The Safe Start Promising Approaches project supports the development and study of the practice enhancements and innovations to prevent and reduce the impact of children's exposure to violence in their homes and communities. The eight continuation projects serve as the practice pilots for a multi-site national evaluation using experimental and quasi-experimental research design to test the effectiveness of new approaches to improve outcomes for children exposed to violence in real world community-based settings. The national evaluation is being conducted by RAND and supported through OJJDP research funding. The project helps communities implement collaborative and evidence-based practices across the service continuum.

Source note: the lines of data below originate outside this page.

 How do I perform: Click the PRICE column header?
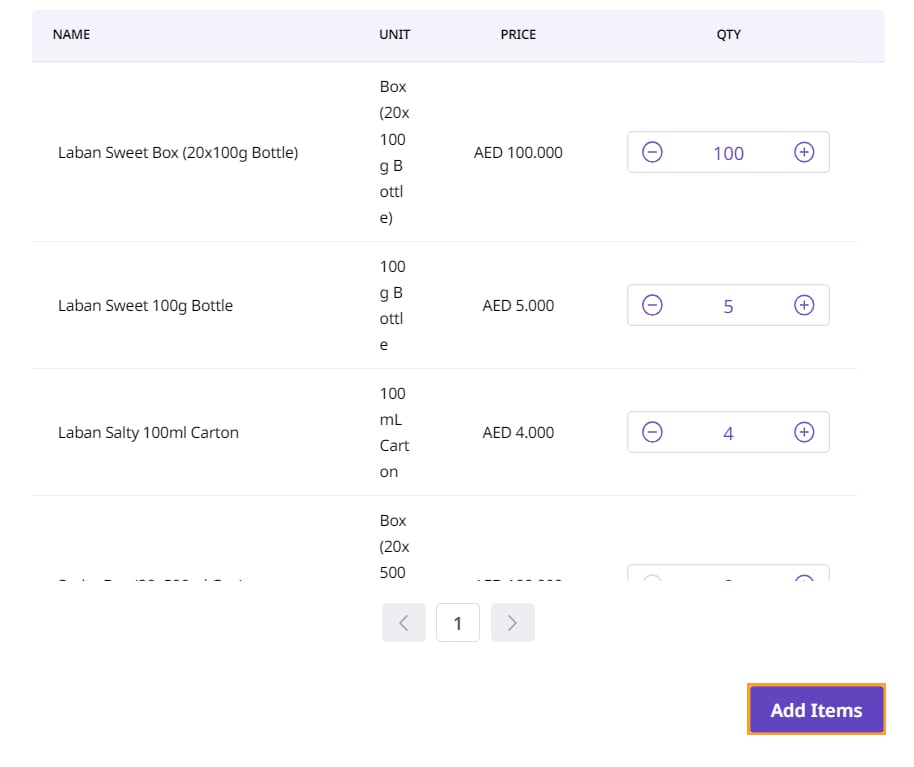[x=518, y=34]
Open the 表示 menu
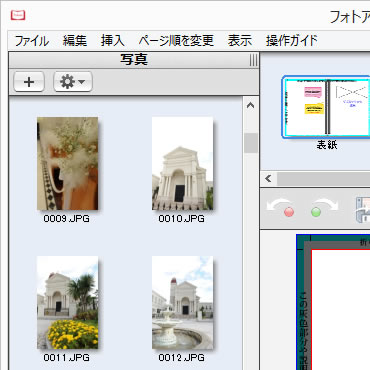 (x=240, y=41)
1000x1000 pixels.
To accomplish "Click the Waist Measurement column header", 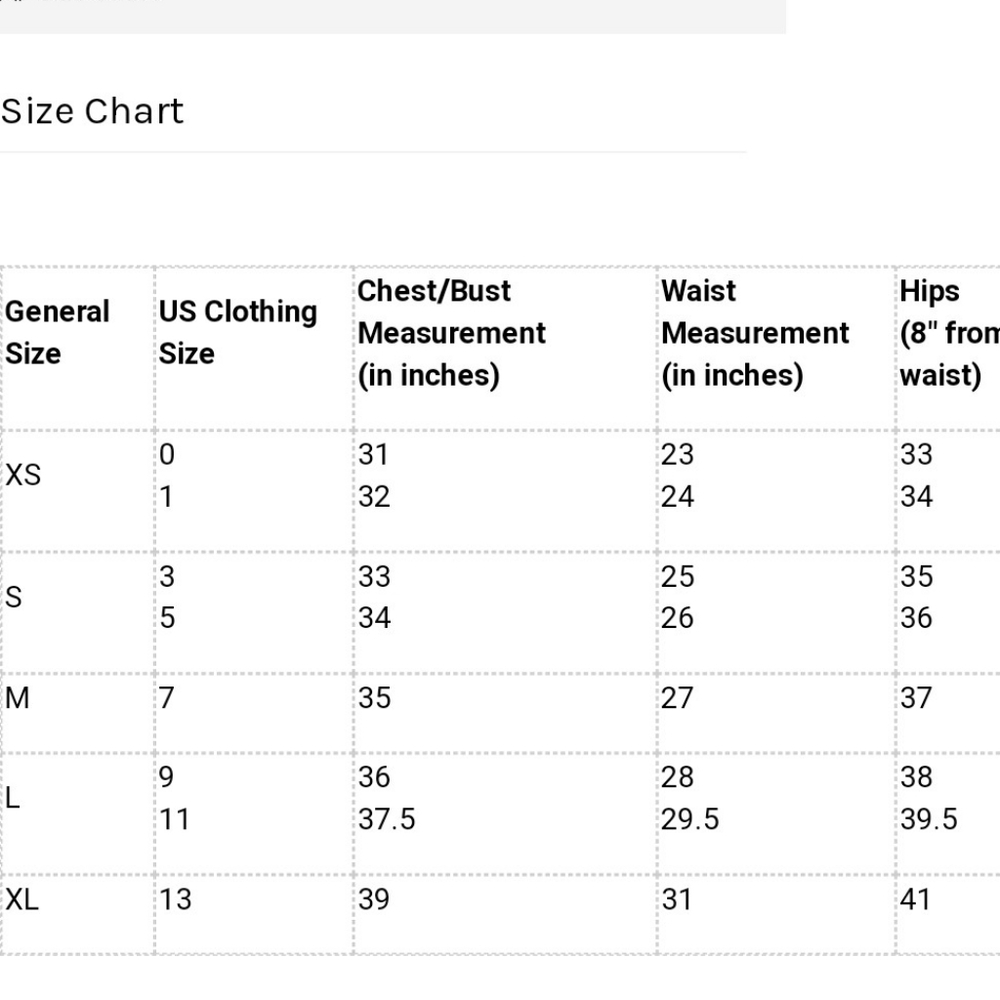I will tap(755, 333).
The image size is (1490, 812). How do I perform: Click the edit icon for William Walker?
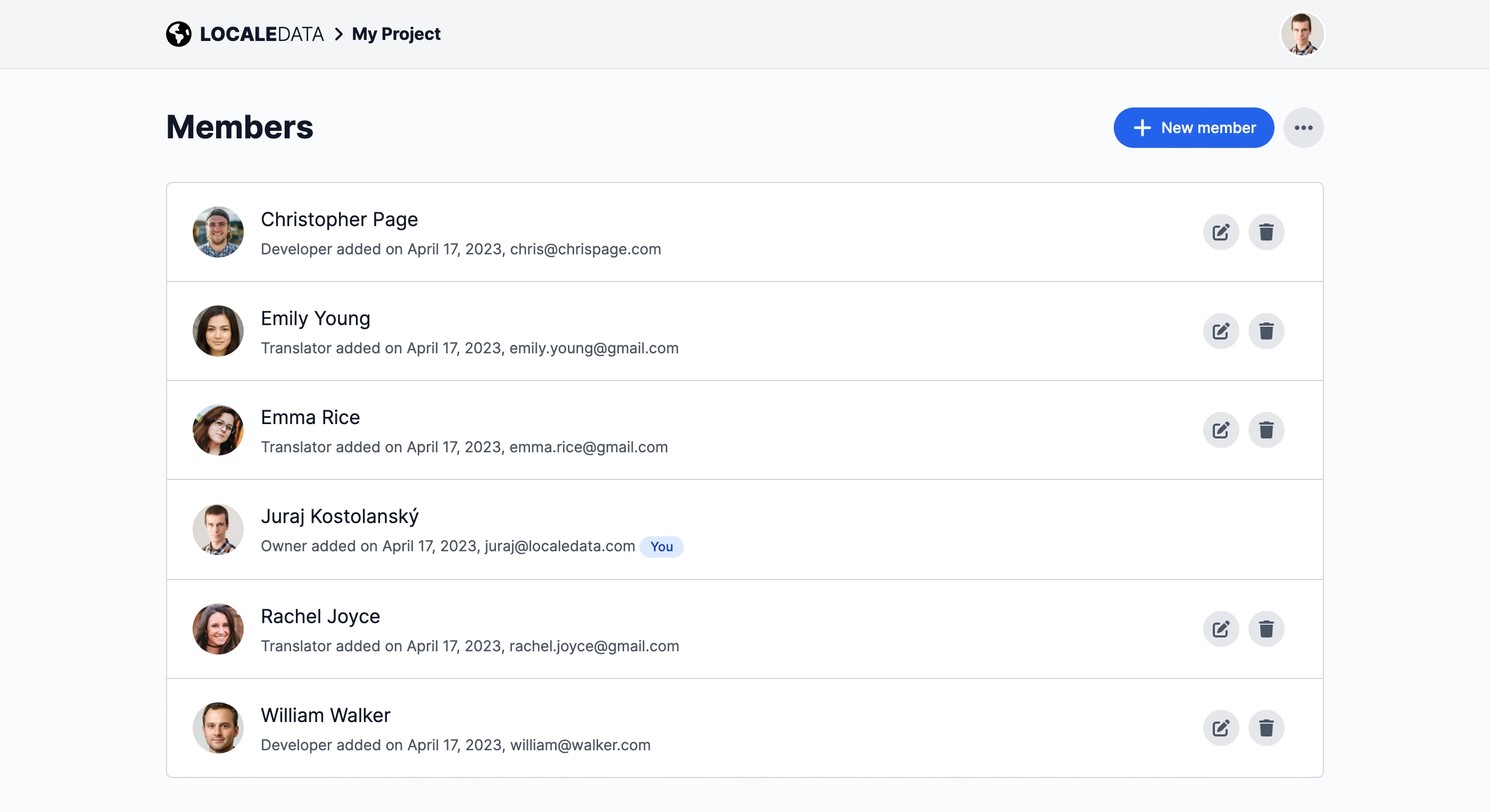click(1220, 728)
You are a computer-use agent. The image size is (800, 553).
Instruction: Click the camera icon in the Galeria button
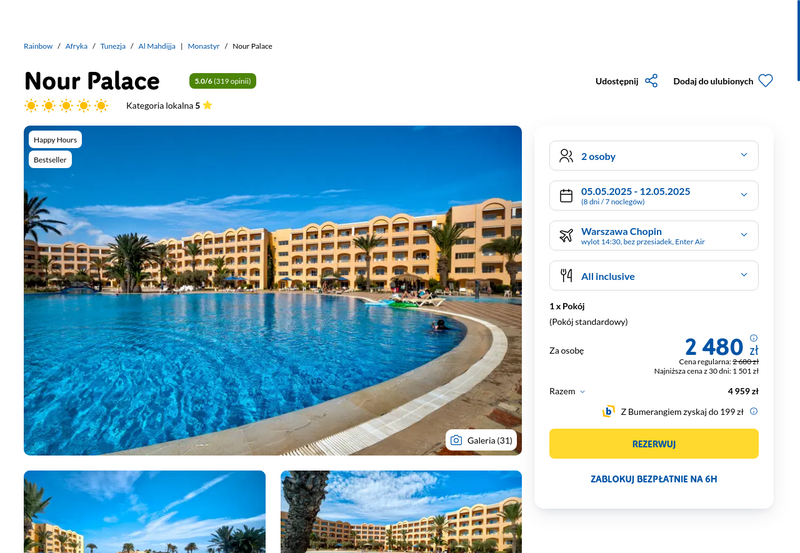click(456, 440)
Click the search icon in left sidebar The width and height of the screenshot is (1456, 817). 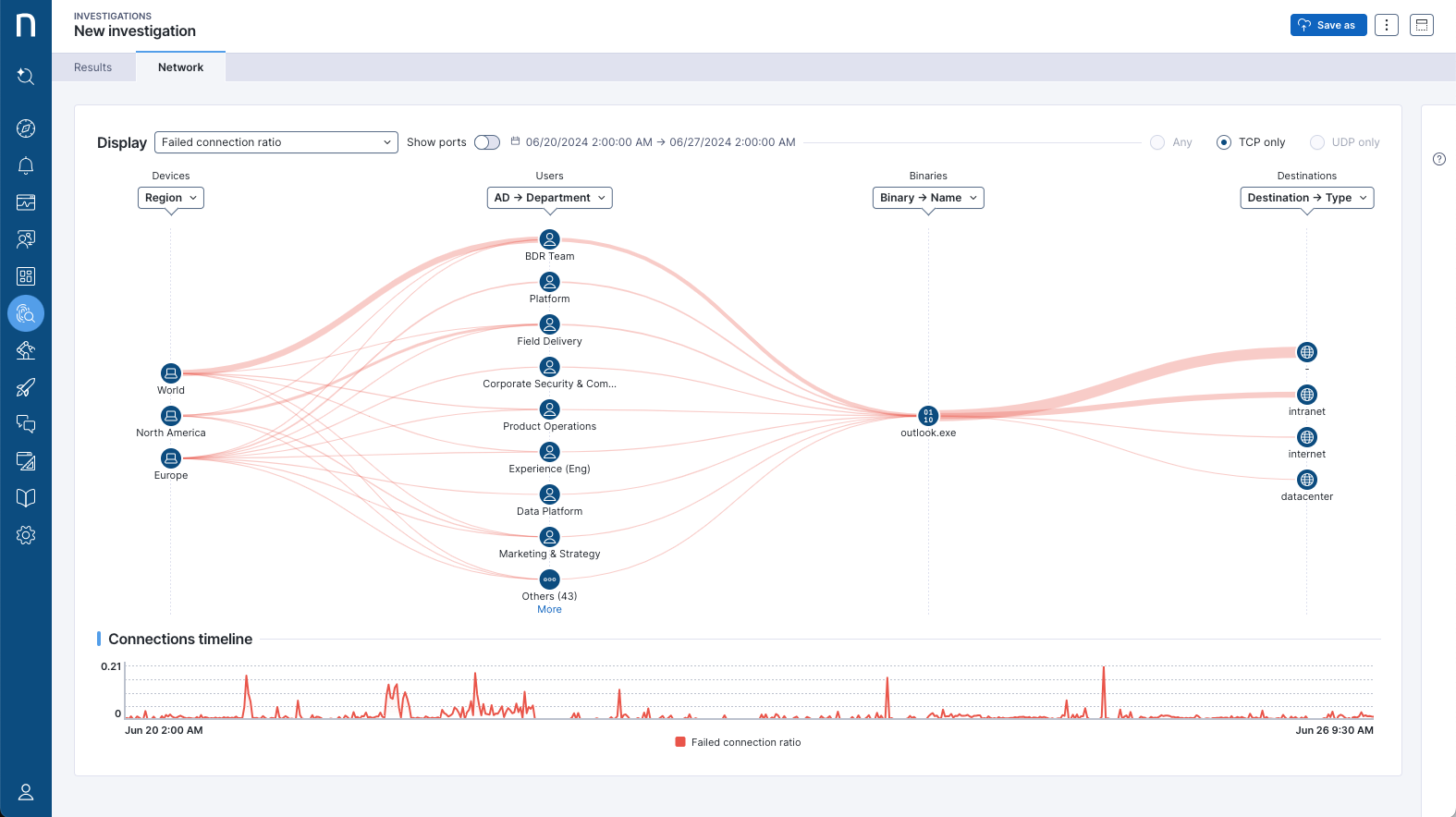coord(26,77)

Western Michigan University's Southwest Michigan Children's Trauma Assessment Center (CTAC) received a grant through the Office of Juvenile Justice and Delinquency Prevention (OJJDP) in October of 2010. This grant was awarded through Safe Start Promising Approaches Initiative through the funding of Project Partnering to'Effectively Reduce the Impact of Violence in Kalamazoo (PERK).
The purpose of the study is to provide a multi-pronged Practice Innovation Intervention approach designed to identify children exposed to violence in the city of Kalamazoo and then reduce the impact of that violence. Currently, there are no system protocols within the public and/or private sectors in Kalamazoo to identify children exposed to violence. The research goals of Project PERK are 1) to measure the prevalence of children who have been exposed to violence, 2) to measure the reduction in behavioral and emotional impact of children's exposure to violence and 3) to increase number of partner agencies offering effective programs and approaches to engage and intervene with families of children exposed to violence. Project PERK will utilize an ecological approach that provides a continuum of neighborhood based interventions designed to address the impact of exposure to violence (Aisenberg & Ell, 2005). The delivery of the parenting information will be presented through a Psychological First Aid (Brymer, et al., 2006) format.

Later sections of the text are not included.